Indeed, we could have obtained these equations, of course, simply plugging the momenergy vector to the general Lorentz transformation in matrix form. That is, the above Lorent transformations are:

$\mathbb{P}'=\mathbb{L}(v)\mathbb{P}$

and the inverse transformations are thus

$\mathbb{P}=\mathbb{L}^{-1}(v)\mathbb{P}'$

PART(II): ADDITIONAL CALCULATIONS ABOUT RELATIVISTIC ENERGY.

The work done when a force $F_x$ is applied on a point mass along a path length $dx$ is given by $dW=F_xdx=dK$ . That is, as a force is applied, the supplied energy is stored as kinetic energy $dK$ . When the point particle moves with $\mathbf{u}=(u,0,0)$ and it has rest mass $m$ , we get

$dK=F_xdx=\gamma^3 (u)m\dfrac{du}{dt}dx=\gamma^3 (u) m\dfrac{dx}{dt}du=\dfrac{mudt}{\left(1-\beta^2(u)\right)^{3/2}}=mc^2\dfrac{\beta (u)d\beta (u)}{\left(1-\beta^2(u)\right)^{3/2}}$

If the particle begins the motion with $u=0$ ( null velocity), integrating this last equation provides

$K=mc^2\int_0^{\beta} \dfrac{\beta (u)d\beta (u)}{\left(1-\beta^2(u)\right)^{3/2}}=mc^2\dfrac{1}{\sqrt{1-\beta^2 (u)}} \bigg| _0^{\beta(u)}$

and then

$K=\dfrac{mc^2}{\sqrt{1-\beta^2(u)}}-mc^2=\left(\gamma (u)-1\right)mc^2=Mc^2-mc^2=(M-m)c^2=\delta M c^2$

with

$\delta M \equiv M-m$

being the difference between the total relativistic mass and the rest mass.
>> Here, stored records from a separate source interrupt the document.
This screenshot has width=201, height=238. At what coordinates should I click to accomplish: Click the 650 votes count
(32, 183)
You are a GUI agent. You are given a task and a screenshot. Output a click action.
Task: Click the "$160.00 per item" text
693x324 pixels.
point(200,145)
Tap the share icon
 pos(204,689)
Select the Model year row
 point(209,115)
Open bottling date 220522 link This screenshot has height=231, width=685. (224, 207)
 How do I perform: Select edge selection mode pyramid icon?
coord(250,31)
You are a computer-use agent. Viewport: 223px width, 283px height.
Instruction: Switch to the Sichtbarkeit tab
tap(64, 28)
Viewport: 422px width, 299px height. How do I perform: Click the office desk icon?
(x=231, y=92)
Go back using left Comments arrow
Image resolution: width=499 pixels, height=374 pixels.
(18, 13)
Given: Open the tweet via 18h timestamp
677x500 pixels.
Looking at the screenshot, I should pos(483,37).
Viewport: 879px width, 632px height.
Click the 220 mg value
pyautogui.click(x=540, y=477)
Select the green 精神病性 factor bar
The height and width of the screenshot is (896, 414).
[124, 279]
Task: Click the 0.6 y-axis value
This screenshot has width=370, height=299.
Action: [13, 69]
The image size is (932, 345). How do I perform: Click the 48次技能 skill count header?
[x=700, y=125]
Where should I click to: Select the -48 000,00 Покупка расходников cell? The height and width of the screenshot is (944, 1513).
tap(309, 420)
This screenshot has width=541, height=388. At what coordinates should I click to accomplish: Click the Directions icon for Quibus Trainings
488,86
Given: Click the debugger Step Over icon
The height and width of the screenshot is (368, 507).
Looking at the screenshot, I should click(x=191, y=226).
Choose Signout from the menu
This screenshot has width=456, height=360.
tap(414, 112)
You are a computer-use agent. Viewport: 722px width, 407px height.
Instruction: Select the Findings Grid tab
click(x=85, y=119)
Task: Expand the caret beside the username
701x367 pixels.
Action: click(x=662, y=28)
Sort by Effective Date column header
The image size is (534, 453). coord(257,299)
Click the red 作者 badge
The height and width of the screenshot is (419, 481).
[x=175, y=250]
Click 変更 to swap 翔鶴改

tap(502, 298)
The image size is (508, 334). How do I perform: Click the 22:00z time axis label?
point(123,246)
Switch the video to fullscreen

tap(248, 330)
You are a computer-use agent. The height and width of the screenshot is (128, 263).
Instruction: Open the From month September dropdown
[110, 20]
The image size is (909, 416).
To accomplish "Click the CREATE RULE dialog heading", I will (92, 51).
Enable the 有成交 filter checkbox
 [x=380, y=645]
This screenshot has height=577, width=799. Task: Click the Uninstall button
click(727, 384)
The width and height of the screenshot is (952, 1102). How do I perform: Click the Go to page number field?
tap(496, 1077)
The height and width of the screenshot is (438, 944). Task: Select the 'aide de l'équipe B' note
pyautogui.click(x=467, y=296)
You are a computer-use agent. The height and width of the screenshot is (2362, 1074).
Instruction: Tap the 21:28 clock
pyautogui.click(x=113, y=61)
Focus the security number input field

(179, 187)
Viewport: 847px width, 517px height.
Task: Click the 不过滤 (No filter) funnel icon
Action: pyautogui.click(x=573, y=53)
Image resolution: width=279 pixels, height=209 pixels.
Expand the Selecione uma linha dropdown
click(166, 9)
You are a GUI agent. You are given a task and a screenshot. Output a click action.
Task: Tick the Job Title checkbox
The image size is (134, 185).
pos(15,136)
This remarkable equation was derived before, and it says that, in special relativity and relativistic theories based on the Lorentz group of transformations, the kinetic energy is the difference of two energies: the total energy and the rest energy. The total energy is, of course:

$E=Mc^2=m\gamma c^2=\dfrac{mc^2}{\sqrt{1-\beta^2 (u)}}$

and the rest energy is

$e=mc^2$

If we differentiate the function $K(u)$ , the relativistic kinetic energy, with respect to time, we obtain:

$\dfrac{dK}{dt}=\dfrac{dM}{dt}c^2$

Writing down the relativistic definition of force

$\mathbf{F}=\dfrac{d\mathbf{P}}{dt}=\dfrac{d}{dt}(M\mathbf{u})=\dfrac{dM}{dt}\mathbf{u}+M\dfrac{d\mathbf{u}}{dt}$

Plugging the kinetic energy:

$\mathbf{F}=\dfrac{1}{c^2}\dfrac{dK}{dt}\mathbf{u}+M\dfrac{d\mathbf{u}}{dt}$

but we know that $M=m\gamma$ and $\mathbf{a}=\dfrac{d\mathbf{u}}{dt}$ , so we can recast the equation in an equivalent form as follows

$\gamma m\mathbf{a}=\mathbf{F}-\dfrac{1}{c^2}\dfrac{dK}{dt}\mathbf{u}$

and we get the previously obtained equation

$\boxed{P=\dfrac{dK}{dt}=\mathbf{F}\cdot\mathbf{u}}$

In conclusion, the rate of change of the kinetic energy of a body with respect to time, i.e., the power P it absorbs, is equal to the scalar product of the force and the velocity. This is a well known result from classical mechanics and special relativity does not change it at all, since the dot product is a good invariant.

LOG#017. Momenergy (II).

Posted on 2012/06/13 by amarashikiAugust 30, 2019

Imagine you own a set of n different particle species, and you make them to collide. In general, even in classical mechanics, you can get some particles loose their identities and become “new particles”. Suppose you make m different “new” species of particles. The collision can be represented as the following chemical reaction:

$\displaystyle{\boxed{\sum_{i=1}^{n}A_i \rightarrow \sum_{j=1}^{m}B_j}}$

$\boxed{A_1+\cdots +A_n \rightarrow B_1+\cdots +B_m}$

Now, we will study what happens in this type of collsions in the classical mechanics realm and in the SR framework.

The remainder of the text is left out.